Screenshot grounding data
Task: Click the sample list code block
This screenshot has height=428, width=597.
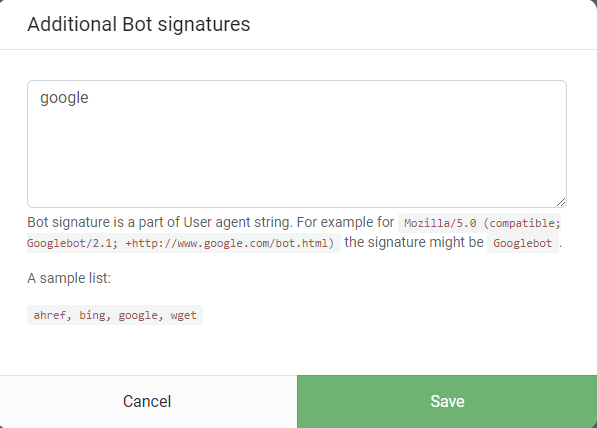Action: coord(115,315)
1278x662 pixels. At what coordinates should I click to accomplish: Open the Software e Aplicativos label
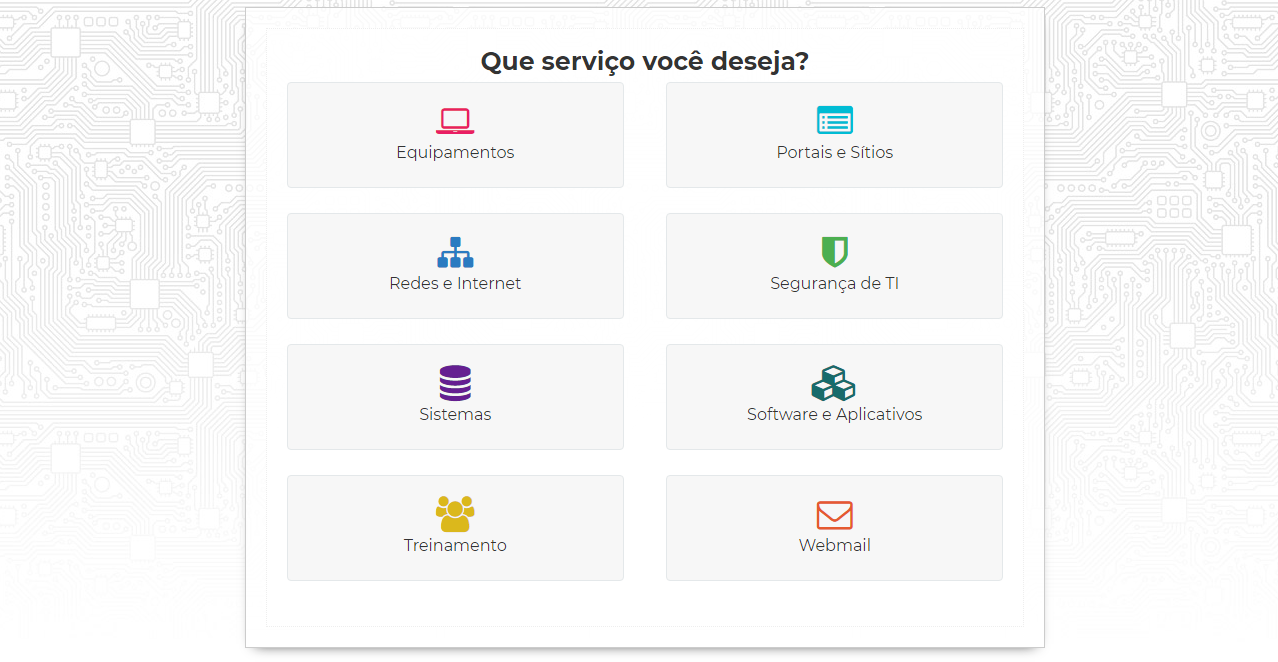coord(834,415)
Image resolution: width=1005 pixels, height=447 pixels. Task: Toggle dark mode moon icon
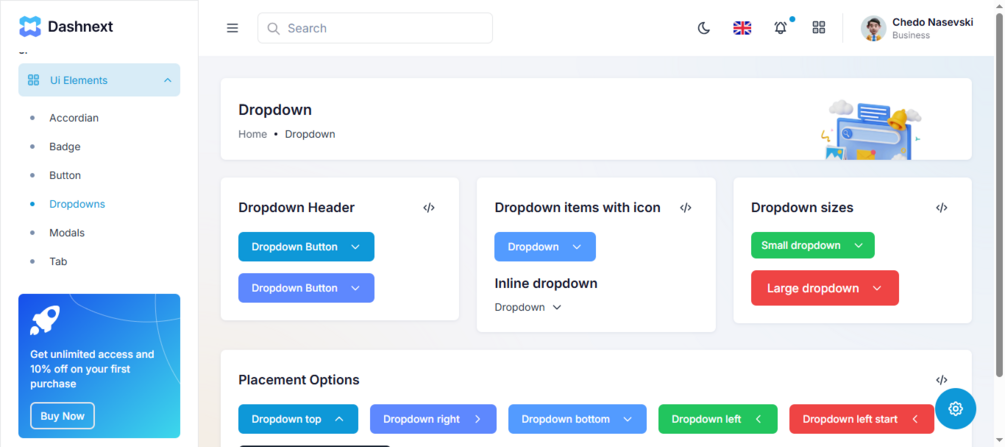pos(704,28)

Exercise aim
All of the entries must be reproduced exactly, with no pictures kept.

Solved problem
Task: Click the sample list code block
This screenshot has height=428, width=597.
Action: coord(115,315)
1278x662 pixels. At what coordinates should I click to accomplish: Open the Software e Aplicativos label
coord(834,415)
Image resolution: width=1005 pixels, height=447 pixels. Task: Toggle dark mode moon icon
pos(704,28)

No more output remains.